## Challenge
Return, word for word, the part of the retrosynthesis passage starting with "RetroRanker has the" and going on through "to the single-step model.".

## Reading text
For Augmented Transformer, compared to RetroRanker trained on its own predictions, the improvement is more significant when re-ranking with RetroRanker trained using the R-SMILES predictions. This improvement suggests that RetroRanker trained on R-SMILES could potentially be used as a generic ranking plugin to enhance the performance of other retrosynthesis models. Another scenario of leveraging RetroRanker is that, when developing new retrosynthesis models, RetroRanker on R-SMILES can be considered as a pretrained ranking model. To achieve further improved performance of the newly designed retrosynthesis model, we could generate its predictions on the training data (or a small amount of the training data) to finetune the pretrained ranking model. In this way, we could achieve improved performance more efficiently with the pretrain and finetune paradigm, which has been widely adopted in natural language processing. Please refer to Additional file 1: Section 6 for more results on this.

To understand the improvement of RetroRanker, we perform an analysis on product molecules for which rankings of recorded reactants are changed. For predictions of Augmented Transformer on USPTO-full, after re-ranking with \(S2(100\%, 0)\), the rankings of recorded reactants for 13, 088 product molecules are improved, and more details of changing in rankings can be found in the Additional file 1: Section 7. For the entire USPTO-full dataset, the average number of changed bonds between recorded reactants and the given product is 1.4, while on the improved subset it is 1.7. This is intrinsically related to the frequency bias, because in template-free approaches, a reaction with more changed bonds means a greater degree of change on SMILES strings, and these decoding patterns are less frequent. Thus, the recorded reactants of these reactions become low-ranked predictions. RetroRanker is designed primarily based on chemical features, which can be considered as a complement to translation-based approaches. The results indicate that RetroRanker can improve the retrosynthesis performance on product molecules that are synthesized through less common reactions.

Results on multi-step retrosynthesis planning

Designing multi-step retrosynthesis routes is always challenging as it requires an algorithm to select feasible reactants at each step. It is important to note that the search space grows exponentially as the number of steps increases. Numerous research studies attempted to reduce the search space by leveraging search algorithms such as Monte Carlo Tree Search [45] or A* algorithm [42].

RetroRanker has the potential to reduce search spaces through re-ranking. We conducted preliminary studies on leveraging RetroRanker in Retro* [42], a neural-guided A* search algorithm for multi-step retrosynthesis planning. The test set of Retro* is constructed from molecules on USPTO dataset that can be synthesized using eMoleculesFootnote 3 via existing reactions in the dataset. The authors trained a template-based model [46] as the single-step retrosynthesis tool in route planning and further refined the routes to ensure each reaction is covered within top-50 predictions by the single-step model. The test set contains 190 molecules as the targets of multi-step retrosynthesis route planning and is evaluated primarily using the planning efficiency metric, i.e., the success rate within 500 calls to the single-step model.

## Collected data
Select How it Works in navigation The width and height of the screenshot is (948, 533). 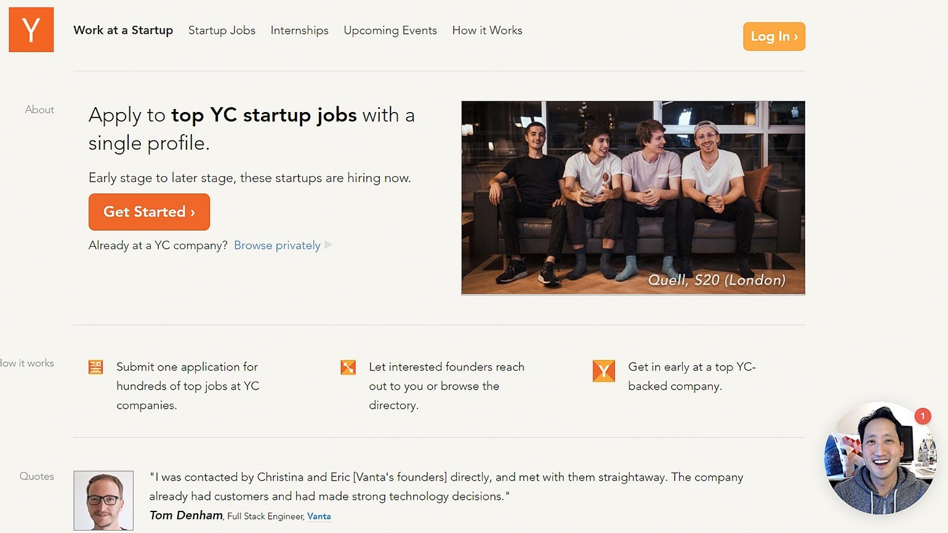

## Output below
RetroRanker has the potential to reduce search spaces through re-ranking. We conducted preliminary studies on leveraging RetroRanker in Retro* [42], a neural-guided A* search algorithm for multi-step retrosynthesis planning. The test set of Retro* is constructed from molecules on USPTO dataset that can be synthesized using eMoleculesFootnote 3 via existing reactions in the dataset. The authors trained a template-based model [46] as the single-step retrosynthesis tool in route planning and further refined the routes to ensure each reaction is covered within top-50 predictions by the single-step model. The test set contains 190 molecules as the targets of multi-step retrosynthesis route planning and is evaluated primarily using the planning efficiency metric, i.e., the success rate within 500 calls to the single-step model.